We think the proposition advanced in 18 McQuillan, Municipal Corporations, 209, § 53.24 (3rd Ed. Rev. 1977), with respect to municipalities’ general tort immunity, is sound and is completely supportive of the right of the Comptroller to proceed against Baltimore City in this action:
"[A] municipality derives its general tort immunity from the state because it is deemed to act as the state’s arm or agent when performing governmental functions. It has been stated, then, that it would be illogical to allow a municipality sued by the state to assert its immunity against the very source of that immunity. Consequently, it has been held that a municipality may not assert the defense of sovereign immunity in an action based upon its*204 negligent performance of a governmental function brought by the state itself.” (Footnotes omitted.)
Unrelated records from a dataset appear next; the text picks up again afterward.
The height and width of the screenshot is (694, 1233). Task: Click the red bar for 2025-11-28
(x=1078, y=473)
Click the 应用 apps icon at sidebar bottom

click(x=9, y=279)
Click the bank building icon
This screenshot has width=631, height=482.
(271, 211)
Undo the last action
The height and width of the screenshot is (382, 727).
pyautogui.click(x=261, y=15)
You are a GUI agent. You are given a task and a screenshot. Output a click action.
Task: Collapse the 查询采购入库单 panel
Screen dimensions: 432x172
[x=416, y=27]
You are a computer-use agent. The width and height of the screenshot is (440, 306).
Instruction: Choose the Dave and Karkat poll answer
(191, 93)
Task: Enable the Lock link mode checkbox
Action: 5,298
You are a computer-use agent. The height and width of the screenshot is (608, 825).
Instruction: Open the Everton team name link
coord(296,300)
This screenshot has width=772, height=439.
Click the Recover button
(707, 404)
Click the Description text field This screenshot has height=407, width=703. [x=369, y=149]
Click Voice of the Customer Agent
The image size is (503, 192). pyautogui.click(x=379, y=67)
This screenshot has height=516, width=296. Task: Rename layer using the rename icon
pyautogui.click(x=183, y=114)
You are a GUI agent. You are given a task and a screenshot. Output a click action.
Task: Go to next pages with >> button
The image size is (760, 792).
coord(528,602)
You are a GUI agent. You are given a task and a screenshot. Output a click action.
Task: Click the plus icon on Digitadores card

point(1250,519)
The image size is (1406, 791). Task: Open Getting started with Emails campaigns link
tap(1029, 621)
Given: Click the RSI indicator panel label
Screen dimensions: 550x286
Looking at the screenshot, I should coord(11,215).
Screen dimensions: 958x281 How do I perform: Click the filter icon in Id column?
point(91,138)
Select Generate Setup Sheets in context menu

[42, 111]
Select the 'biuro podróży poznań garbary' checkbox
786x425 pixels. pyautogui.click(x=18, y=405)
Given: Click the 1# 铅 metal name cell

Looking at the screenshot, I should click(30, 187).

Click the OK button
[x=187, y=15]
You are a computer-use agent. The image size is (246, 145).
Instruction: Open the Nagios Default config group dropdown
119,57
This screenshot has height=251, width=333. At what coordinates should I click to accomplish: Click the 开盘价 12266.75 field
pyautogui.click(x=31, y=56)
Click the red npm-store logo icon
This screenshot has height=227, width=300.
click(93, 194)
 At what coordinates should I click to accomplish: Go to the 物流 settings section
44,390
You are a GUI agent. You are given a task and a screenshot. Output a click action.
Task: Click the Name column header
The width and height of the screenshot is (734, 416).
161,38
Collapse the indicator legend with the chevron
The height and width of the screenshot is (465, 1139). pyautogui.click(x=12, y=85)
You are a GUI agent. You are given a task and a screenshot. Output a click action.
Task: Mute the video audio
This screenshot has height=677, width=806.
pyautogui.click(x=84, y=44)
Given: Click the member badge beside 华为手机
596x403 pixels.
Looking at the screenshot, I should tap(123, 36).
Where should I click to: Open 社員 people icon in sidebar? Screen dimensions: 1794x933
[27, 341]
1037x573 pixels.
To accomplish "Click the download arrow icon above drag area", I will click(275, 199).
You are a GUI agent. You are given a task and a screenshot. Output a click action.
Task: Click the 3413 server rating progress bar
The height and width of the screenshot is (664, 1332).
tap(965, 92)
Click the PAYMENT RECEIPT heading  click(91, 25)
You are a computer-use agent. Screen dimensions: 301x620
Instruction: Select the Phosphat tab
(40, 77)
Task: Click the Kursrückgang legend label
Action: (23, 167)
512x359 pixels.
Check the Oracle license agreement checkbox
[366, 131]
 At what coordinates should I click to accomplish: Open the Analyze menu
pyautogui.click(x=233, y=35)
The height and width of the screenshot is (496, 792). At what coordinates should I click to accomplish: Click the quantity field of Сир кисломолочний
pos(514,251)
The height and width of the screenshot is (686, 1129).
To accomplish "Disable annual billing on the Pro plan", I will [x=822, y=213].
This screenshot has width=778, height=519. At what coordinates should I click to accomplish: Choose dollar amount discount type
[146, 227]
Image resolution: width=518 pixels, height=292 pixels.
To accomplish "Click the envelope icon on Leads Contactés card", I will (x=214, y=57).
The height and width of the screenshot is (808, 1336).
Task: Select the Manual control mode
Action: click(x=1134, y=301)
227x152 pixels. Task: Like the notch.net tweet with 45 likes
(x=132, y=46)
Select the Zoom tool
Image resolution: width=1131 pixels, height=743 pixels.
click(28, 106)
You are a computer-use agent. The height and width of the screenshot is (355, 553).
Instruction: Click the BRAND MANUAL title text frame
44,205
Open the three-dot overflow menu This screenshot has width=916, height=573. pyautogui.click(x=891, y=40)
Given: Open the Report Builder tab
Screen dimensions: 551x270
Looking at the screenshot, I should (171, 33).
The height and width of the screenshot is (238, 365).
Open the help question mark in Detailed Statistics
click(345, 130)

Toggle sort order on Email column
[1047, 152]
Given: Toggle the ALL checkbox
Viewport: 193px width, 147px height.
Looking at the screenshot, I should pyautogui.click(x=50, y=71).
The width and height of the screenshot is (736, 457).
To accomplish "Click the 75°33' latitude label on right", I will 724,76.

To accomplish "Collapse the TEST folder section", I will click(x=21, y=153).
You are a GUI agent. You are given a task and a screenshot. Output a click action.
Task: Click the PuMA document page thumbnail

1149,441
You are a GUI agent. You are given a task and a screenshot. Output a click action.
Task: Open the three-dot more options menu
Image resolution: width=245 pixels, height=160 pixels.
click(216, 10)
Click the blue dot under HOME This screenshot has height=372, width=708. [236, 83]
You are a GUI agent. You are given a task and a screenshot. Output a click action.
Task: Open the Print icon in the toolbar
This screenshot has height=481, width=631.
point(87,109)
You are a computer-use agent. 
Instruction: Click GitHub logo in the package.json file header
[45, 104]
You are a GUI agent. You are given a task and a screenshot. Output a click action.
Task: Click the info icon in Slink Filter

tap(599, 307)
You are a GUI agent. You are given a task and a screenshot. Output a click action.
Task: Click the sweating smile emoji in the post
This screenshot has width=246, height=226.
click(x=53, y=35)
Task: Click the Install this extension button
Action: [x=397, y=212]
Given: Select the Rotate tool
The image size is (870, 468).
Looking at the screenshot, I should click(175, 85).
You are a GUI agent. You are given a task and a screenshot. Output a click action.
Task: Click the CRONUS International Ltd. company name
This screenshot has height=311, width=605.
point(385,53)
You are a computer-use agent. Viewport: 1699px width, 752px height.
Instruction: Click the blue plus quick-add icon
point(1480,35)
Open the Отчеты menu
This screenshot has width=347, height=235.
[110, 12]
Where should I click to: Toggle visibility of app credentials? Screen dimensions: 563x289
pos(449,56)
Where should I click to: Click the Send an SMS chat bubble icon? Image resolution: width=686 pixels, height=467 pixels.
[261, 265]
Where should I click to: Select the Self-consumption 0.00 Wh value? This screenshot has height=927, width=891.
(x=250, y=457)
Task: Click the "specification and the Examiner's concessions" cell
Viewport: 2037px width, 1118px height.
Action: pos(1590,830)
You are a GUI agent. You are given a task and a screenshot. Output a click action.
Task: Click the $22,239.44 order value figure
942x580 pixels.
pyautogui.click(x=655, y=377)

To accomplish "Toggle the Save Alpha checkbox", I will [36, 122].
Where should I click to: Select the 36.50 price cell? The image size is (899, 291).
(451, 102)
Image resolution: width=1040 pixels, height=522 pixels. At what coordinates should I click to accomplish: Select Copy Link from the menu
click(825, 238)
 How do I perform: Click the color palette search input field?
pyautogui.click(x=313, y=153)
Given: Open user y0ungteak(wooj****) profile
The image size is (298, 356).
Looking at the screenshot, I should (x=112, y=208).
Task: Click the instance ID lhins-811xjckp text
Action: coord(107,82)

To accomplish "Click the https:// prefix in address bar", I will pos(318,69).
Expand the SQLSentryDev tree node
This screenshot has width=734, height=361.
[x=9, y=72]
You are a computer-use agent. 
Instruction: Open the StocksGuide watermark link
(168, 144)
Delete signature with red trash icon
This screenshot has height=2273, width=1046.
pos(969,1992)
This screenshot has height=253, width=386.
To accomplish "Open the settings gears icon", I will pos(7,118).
It seems to us that the interruptions, hindrances and delays in the course of the public business, visualized by the Root Court over a century ago, should not prevent the Comptroller of the State of Maryland, in this computerized, electronics age, from utilizing the facilities of Baltimore City to collect taxes conceded to be owed by one of the city’s employees.
In view of our holding, we fail to see any merit or relevancy in the final argument of Baltimore City that "[a] State agency loses its sovereign immunity when it files suit in a court of that State.”
Judgment reversed; costs to be paid by Mayor and City Council of Baltimore.